→ **SUPPLIED RECORDS**

▼▼▼

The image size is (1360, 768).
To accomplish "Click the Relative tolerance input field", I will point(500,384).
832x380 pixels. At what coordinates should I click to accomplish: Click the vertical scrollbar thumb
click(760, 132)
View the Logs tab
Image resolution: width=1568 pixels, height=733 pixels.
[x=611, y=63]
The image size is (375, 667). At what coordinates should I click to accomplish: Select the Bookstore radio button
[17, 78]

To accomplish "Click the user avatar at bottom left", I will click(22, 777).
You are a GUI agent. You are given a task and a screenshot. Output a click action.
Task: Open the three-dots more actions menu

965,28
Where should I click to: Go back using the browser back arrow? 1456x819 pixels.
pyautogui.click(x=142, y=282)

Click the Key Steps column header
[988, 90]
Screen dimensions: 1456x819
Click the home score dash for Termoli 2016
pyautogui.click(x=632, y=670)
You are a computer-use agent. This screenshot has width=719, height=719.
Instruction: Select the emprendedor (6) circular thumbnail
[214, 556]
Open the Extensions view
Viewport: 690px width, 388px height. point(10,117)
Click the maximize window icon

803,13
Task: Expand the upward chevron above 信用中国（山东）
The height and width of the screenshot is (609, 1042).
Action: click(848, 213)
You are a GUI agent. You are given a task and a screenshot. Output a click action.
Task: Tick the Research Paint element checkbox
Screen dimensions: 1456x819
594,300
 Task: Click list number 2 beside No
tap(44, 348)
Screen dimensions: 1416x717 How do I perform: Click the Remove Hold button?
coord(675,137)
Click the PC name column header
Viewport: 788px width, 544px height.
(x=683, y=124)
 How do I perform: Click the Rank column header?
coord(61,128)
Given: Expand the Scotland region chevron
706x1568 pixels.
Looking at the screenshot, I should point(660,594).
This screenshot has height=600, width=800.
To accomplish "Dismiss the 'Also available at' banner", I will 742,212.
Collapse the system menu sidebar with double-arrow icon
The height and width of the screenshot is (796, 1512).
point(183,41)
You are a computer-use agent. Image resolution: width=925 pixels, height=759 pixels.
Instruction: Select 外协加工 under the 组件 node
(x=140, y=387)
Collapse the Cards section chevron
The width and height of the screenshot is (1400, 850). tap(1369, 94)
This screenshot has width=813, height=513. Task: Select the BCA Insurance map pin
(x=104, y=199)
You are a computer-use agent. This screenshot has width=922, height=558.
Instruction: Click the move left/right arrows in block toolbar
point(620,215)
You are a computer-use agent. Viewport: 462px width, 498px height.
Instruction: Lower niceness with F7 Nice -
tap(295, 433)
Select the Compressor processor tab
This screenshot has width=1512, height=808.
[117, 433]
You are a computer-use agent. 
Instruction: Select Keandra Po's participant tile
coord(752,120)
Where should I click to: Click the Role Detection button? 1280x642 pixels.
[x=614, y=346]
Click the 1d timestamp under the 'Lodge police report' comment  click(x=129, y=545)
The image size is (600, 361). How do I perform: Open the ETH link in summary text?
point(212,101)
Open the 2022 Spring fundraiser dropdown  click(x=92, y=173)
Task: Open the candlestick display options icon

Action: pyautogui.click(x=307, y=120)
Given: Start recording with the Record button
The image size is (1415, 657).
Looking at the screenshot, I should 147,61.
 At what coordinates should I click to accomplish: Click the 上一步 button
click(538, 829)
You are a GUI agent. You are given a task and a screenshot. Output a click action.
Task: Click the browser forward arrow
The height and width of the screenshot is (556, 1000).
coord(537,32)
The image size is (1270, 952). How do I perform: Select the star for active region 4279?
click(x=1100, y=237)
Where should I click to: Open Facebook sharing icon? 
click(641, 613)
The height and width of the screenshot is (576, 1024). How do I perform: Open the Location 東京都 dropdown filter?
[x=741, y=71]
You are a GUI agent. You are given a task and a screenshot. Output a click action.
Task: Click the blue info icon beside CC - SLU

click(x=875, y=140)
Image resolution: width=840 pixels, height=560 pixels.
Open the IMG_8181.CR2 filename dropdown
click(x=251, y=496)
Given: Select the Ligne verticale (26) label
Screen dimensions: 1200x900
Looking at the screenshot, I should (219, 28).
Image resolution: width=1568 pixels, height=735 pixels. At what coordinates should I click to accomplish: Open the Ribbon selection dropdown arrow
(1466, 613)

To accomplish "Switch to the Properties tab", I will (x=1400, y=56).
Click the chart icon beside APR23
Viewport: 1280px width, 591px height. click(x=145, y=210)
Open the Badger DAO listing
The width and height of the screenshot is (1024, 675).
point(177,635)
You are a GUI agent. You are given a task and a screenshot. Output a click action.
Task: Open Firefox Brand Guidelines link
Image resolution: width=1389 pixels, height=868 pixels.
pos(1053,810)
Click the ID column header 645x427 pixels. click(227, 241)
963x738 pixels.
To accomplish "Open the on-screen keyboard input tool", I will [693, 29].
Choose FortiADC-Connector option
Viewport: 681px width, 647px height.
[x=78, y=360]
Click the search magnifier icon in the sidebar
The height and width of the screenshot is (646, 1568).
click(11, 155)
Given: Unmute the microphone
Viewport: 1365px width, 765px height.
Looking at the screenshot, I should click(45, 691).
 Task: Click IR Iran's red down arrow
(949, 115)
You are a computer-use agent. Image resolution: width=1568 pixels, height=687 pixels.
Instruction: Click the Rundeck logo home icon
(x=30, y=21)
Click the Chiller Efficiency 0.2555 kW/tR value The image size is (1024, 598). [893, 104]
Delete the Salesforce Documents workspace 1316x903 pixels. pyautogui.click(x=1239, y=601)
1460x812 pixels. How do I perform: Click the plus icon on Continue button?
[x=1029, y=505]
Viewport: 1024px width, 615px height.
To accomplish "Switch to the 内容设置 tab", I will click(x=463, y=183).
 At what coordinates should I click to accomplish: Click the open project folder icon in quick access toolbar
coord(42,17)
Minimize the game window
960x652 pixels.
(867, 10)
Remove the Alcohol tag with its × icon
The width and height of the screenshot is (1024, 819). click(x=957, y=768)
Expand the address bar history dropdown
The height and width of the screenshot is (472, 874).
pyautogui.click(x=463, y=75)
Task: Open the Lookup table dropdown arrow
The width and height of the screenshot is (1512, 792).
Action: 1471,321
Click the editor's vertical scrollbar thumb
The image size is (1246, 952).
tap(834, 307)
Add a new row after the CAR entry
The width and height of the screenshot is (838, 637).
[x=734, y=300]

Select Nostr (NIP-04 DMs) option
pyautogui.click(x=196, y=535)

▲▲▲

→ **TO DO**
What lines in the material above include "Expand"? Copy every one of them.

→ **RESPONSE TO THE TASK**
Task: Expand the upward chevron above 信用中国（山东）
Given: Expand the Scotland region chevron
Expand the address bar history dropdown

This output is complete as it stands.